ЖИЗНЬ ПРАВЕДНИКА
Это случилось тогда, когда наш друг еще не хватался поминутно за левую сторону груди, не носил с собой в кармане сразу несколько коробочек с таблетками и не пил своих отваров до еды и после.
Это случилось тогда, когда он еще не ложился на обследование аккуратно два раза в год – весной и осенью, когда он еще не знал наизусть названий своих болезней и не откладывал себе на тарелку только нежирное и несоленое.
Это случилось тогда, когда мы путешествовали по кавказским горам и он, пыхтя, семенил за нами, топча жесткую траву роскошными башмаками с самодельными набойками.
Мы догоняли своих и торопились выйти на Магистраль.
Из экономии времени мы шли до темноты, а потом просились на ночлег в летние домики пастухов.
Старики, заприметив сразу нашего друга, отмечали его из нас троих и задумчиво говорили, качая бараньими шапками:
– Рахаат, ингерман гар. Та гар, рахаат…
Это, безусловно, имело отношение только к одному из путников.
Однажды, проснувшись раньше всех, я услышал, как временный наш хозяин молится своему неведомому богу и, среди резких гортанных слов своего языка, рассыпающихся, как камни на склоне, повторяет имя нашего друга.
Старик молился за него.
Иногда они молча сидели поодаль – очередные люди в бараньих шапках и он, неуклюжий путешественник, жмурящийся на солнце и поминутно протирающий очки. Его коротко стриженная круглая голова сочилась потом.

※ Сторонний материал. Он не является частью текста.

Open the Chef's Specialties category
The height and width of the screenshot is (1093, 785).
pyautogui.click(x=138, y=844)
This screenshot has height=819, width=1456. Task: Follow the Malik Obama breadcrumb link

Другой мой товарищ, без зависти глядя на них, говорил:
– Святой. У него нет пороков. Пожалуй, кроме порока сердца.
Но мы вышли наконец в поселок и вдохнули жаркий воздух автостанции, пропитанный запахом очереди.
Очередь пеклась под жестяной крышей уже не первый час, и мы стояли вместе со всеми, посадив нашего друга в тенек.
Итак, приблизившись к заветному окошку, мы позвали близорукого святого, и он полез через толпу.
В тот год он уже дышал тяжело, но внезапно, подобравшись, вдруг прицелившись, наступил на голую ступню во вьетнамке стоявшего спиной к нам курортника в панаме.
Курортник оказался толстым мужчиной лет сорока. Он тут же заголосил, размахивая руками, закричала его жена, стоявшая у стены с двумя чистенькими детьми, вступились невесть откуда взявшиеся старухи.
Очередь возмутилась. Наш спутник виновато развел руками, и мы вышли.
К вечеру, когда наша компания доехала на попутке до какого-то пересечения дорог и расположилась на ночлег, мы спросили его наконец. Мы спросили его, потому что весь день не могли опомниться от изумления, так не вязался этот поступок с характером нашего друга.
С детства он говорил “извините”, когда ему самому наступали на ногу. Его не осмеливались трогать даже самые отъявленные хулиганы – так он был добродушен.
Мы спросили, и наш праведник рассказал следующее.
Он служил в дальнем гарнизоне, где офицерам, при том еще изобилии продуктов, выдавали сыр два раза в год – на 7 ноября и
День Советской Армии. Сыр выдавали по триста грамм – на семью.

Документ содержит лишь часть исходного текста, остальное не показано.